[TASK DETAILS]
Give back each line below verbatim.

[RECORDS TO USE]
***
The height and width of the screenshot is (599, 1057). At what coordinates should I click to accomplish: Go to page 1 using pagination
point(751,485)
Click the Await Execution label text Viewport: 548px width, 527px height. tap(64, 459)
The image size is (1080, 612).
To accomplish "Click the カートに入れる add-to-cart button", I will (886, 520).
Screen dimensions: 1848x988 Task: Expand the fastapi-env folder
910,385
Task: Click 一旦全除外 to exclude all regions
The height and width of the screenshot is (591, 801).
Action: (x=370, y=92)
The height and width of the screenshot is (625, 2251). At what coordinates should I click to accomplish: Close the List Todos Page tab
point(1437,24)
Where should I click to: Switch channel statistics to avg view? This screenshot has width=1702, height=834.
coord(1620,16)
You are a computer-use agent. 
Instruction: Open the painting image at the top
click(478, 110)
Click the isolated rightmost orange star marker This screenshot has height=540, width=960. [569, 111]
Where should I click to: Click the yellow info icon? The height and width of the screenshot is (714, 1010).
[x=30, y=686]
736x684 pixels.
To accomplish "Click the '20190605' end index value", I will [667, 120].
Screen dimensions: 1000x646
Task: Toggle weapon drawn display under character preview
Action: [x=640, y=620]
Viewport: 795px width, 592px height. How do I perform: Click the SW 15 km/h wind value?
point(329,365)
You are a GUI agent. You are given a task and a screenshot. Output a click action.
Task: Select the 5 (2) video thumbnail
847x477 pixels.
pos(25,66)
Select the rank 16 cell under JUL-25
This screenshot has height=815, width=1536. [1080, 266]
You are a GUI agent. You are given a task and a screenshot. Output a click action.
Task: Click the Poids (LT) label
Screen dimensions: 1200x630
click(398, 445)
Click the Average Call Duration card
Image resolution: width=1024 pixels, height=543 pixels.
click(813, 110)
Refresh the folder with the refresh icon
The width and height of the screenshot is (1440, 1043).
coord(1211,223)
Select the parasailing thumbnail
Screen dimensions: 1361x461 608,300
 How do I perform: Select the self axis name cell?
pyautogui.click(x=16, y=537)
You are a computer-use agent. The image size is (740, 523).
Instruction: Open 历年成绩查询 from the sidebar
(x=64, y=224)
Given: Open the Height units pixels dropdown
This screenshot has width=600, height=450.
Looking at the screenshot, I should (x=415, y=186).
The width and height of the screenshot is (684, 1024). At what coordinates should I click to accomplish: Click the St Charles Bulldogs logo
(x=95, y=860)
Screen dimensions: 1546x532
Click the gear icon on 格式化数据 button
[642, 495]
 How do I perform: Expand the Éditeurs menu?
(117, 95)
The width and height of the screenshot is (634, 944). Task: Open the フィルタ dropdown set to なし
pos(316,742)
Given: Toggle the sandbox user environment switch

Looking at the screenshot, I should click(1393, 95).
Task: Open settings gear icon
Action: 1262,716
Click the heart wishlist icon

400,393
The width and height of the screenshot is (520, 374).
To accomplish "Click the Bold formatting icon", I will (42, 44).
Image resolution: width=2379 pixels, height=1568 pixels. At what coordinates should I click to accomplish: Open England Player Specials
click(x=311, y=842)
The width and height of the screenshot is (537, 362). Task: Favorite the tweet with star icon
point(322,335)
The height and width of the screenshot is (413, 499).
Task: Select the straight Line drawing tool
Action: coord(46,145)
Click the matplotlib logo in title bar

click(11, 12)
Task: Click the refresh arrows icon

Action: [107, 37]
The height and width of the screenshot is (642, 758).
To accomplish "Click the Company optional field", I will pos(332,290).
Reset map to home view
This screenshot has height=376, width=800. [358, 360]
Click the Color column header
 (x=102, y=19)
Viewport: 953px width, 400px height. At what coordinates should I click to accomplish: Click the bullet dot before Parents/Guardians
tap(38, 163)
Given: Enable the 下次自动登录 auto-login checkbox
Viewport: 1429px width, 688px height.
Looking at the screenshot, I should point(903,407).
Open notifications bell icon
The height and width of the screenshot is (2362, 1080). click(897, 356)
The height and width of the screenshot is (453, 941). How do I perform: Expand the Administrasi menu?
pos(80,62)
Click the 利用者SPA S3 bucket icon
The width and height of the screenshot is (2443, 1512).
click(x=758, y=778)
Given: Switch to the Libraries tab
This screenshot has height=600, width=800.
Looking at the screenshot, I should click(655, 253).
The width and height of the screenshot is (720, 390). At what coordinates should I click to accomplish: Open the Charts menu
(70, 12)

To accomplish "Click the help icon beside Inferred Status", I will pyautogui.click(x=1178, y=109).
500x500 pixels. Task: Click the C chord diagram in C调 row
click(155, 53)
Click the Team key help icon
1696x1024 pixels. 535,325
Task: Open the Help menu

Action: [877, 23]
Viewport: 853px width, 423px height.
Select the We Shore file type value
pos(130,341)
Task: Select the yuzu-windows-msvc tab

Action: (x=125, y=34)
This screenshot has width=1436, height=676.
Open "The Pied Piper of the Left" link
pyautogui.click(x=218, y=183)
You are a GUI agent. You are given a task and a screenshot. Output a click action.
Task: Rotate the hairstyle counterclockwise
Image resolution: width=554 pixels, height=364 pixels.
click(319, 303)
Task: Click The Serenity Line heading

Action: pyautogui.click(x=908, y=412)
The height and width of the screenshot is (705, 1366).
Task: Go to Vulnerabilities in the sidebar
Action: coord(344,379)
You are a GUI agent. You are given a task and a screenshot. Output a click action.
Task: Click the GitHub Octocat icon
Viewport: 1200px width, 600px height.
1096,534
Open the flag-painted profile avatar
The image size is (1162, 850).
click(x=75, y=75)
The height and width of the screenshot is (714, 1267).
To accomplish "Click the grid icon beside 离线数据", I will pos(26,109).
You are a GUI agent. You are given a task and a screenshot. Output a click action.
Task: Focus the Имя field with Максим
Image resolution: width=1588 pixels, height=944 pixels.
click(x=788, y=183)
***
[OUTPUT BELOW]
The height and width of the screenshot is (599, 1057). At what coordinates should I click to accomplish: Go to page 1 using pagination
point(751,485)
Click the Await Execution label text Viewport: 548px width, 527px height. tap(64, 459)
The image size is (1080, 612).
To accomplish "Click the カートに入れる add-to-cart button", I will (886, 520).
Screen dimensions: 1848x988 Task: Expand the fastapi-env folder
910,385
Task: Click 一旦全除外 to exclude all regions
The height and width of the screenshot is (591, 801).
Action: (x=370, y=92)
The height and width of the screenshot is (625, 2251). At what coordinates should I click to accomplish: Close the List Todos Page tab
point(1437,24)
Where should I click to: Switch channel statistics to avg view? This screenshot has width=1702, height=834.
coord(1620,16)
You are a computer-use agent. 
Instruction: Open the painting image at the top
click(478, 110)
Click the isolated rightmost orange star marker This screenshot has height=540, width=960. [569, 111]
Where should I click to: Click the yellow info icon? The height and width of the screenshot is (714, 1010).
[x=30, y=686]
736x684 pixels.
To accomplish "Click the '20190605' end index value", I will [667, 120].
Screen dimensions: 1000x646
Task: Toggle weapon drawn display under character preview
Action: [x=640, y=620]
Viewport: 795px width, 592px height. How do I perform: Click the SW 15 km/h wind value?
point(329,365)
You are a GUI agent. You are given a task and a screenshot. Output a click action.
Task: Select the 5 (2) video thumbnail
847x477 pixels.
pos(25,66)
Select the rank 16 cell under JUL-25
This screenshot has height=815, width=1536. [1080, 266]
You are a GUI agent. You are given a task and a screenshot. Output a click action.
Task: Click the Poids (LT) label
Screen dimensions: 1200x630
click(398, 445)
Click the Average Call Duration card
Image resolution: width=1024 pixels, height=543 pixels.
click(813, 110)
Refresh the folder with the refresh icon
The width and height of the screenshot is (1440, 1043).
coord(1211,223)
Select the parasailing thumbnail
Screen dimensions: 1361x461 608,300
 How do I perform: Select the self axis name cell?
pyautogui.click(x=16, y=537)
You are a computer-use agent. The image size is (740, 523).
Instruction: Open 历年成绩查询 from the sidebar
(x=64, y=224)
Given: Open the Height units pixels dropdown
This screenshot has width=600, height=450.
Looking at the screenshot, I should (x=415, y=186).
The width and height of the screenshot is (684, 1024). At what coordinates should I click to accomplish: Click the St Charles Bulldogs logo
(x=95, y=860)
Screen dimensions: 1546x532
Click the gear icon on 格式化数据 button
[642, 495]
 How do I perform: Expand the Éditeurs menu?
(117, 95)
The width and height of the screenshot is (634, 944). Task: Open the フィルタ dropdown set to なし
pos(316,742)
Given: Toggle the sandbox user environment switch

Looking at the screenshot, I should click(1393, 95).
Task: Open settings gear icon
Action: 1262,716
Click the heart wishlist icon

400,393
The width and height of the screenshot is (520, 374).
To accomplish "Click the Bold formatting icon", I will (42, 44).
Image resolution: width=2379 pixels, height=1568 pixels. At what coordinates should I click to accomplish: Open England Player Specials
click(x=311, y=842)
The width and height of the screenshot is (537, 362). Task: Favorite the tweet with star icon
point(322,335)
The height and width of the screenshot is (413, 499).
Task: Select the straight Line drawing tool
Action: coord(46,145)
Click the matplotlib logo in title bar

click(11, 12)
Task: Click the refresh arrows icon

Action: [107, 37]
The height and width of the screenshot is (642, 758).
To accomplish "Click the Company optional field", I will pos(332,290).
Reset map to home view
This screenshot has height=376, width=800. [358, 360]
Click the Color column header
 (x=102, y=19)
Viewport: 953px width, 400px height. At what coordinates should I click to accomplish: Click the bullet dot before Parents/Guardians
tap(38, 163)
Given: Enable the 下次自动登录 auto-login checkbox
Viewport: 1429px width, 688px height.
Looking at the screenshot, I should point(903,407).
Open notifications bell icon
The height and width of the screenshot is (2362, 1080). click(897, 356)
The height and width of the screenshot is (453, 941). How do I perform: Expand the Administrasi menu?
pos(80,62)
Click the 利用者SPA S3 bucket icon
The width and height of the screenshot is (2443, 1512).
click(x=758, y=778)
Given: Switch to the Libraries tab
This screenshot has height=600, width=800.
Looking at the screenshot, I should click(655, 253).
The width and height of the screenshot is (720, 390). At what coordinates should I click to accomplish: Open the Charts menu
(70, 12)

To accomplish "Click the help icon beside Inferred Status", I will pyautogui.click(x=1178, y=109).
500x500 pixels. Task: Click the C chord diagram in C调 row
click(155, 53)
Click the Team key help icon
1696x1024 pixels. 535,325
Task: Open the Help menu

Action: [877, 23]
Viewport: 853px width, 423px height.
Select the We Shore file type value
pos(130,341)
Task: Select the yuzu-windows-msvc tab

Action: (x=125, y=34)
This screenshot has width=1436, height=676.
Open "The Pied Piper of the Left" link
pyautogui.click(x=218, y=183)
You are a GUI agent. You are given a task and a screenshot. Output a click action.
Task: Rotate the hairstyle counterclockwise
Image resolution: width=554 pixels, height=364 pixels.
click(319, 303)
Task: Click The Serenity Line heading

Action: pyautogui.click(x=908, y=412)
The height and width of the screenshot is (705, 1366).
Task: Go to Vulnerabilities in the sidebar
Action: coord(344,379)
You are a GUI agent. You are given a task and a screenshot. Output a click action.
Task: Click the GitHub Octocat icon
Viewport: 1200px width, 600px height.
1096,534
Open the flag-painted profile avatar
The image size is (1162, 850).
click(x=75, y=75)
The height and width of the screenshot is (714, 1267).
To accomplish "Click the grid icon beside 离线数据", I will pos(26,109).
You are a GUI agent. You are given a task and a screenshot. Output a click action.
Task: Focus the Имя field with Максим
Image resolution: width=1588 pixels, height=944 pixels.
click(x=788, y=183)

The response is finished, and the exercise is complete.